Shopping for a Used Car? Prepare for Sticker Shock

Number of the Day: The most relevant or interesting figure in personal finance

NOTD - $2,433

That’s how much the average price of a used vehicle has risen since March, a 10.6% increase, as the shrinking inventory of new cars forces auto shoppers to search for alternatives.

Buyers paid an average of $25,410 for a used car or truck in the second quarter (between April and June), according to Edmunds—the highest price since the car-shopping website started keeping data. The second-quarter figure is up from an average of $22,977 in the first quarter and $20,942 a year ago.

A lack of parts and components like semiconductors has limited the number of new cars automakers can produce, which has caused shutdowns at some factories in recent months. Fewer cars mean less inventory on car lots, pushing up prices for the new vehicles that do get made. Customers looking for a better deal have turned to used vehicles—increased demand that has caused the cost of used cars to soar, as well.

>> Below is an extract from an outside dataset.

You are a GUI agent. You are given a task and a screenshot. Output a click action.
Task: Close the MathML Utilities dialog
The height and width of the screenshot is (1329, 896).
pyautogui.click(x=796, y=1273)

"Car shoppers are used to getting deals, and often far below the sticker price for new, so anyone returning to the car market for the first time in a while is in for some serious sticker shock,” said Jessica Caldwell, Edmunds' executive director of insights.

During the last two months, skyrocketing used-vehicle prices have powered much of the overall rise in the Consumer Price Index, which tracks the changes in what we pay for things. At the same time, consumers might be able to cash in on the red-hot auto market, with dealers paying top dollar for trade-ins to keep their lots stocked.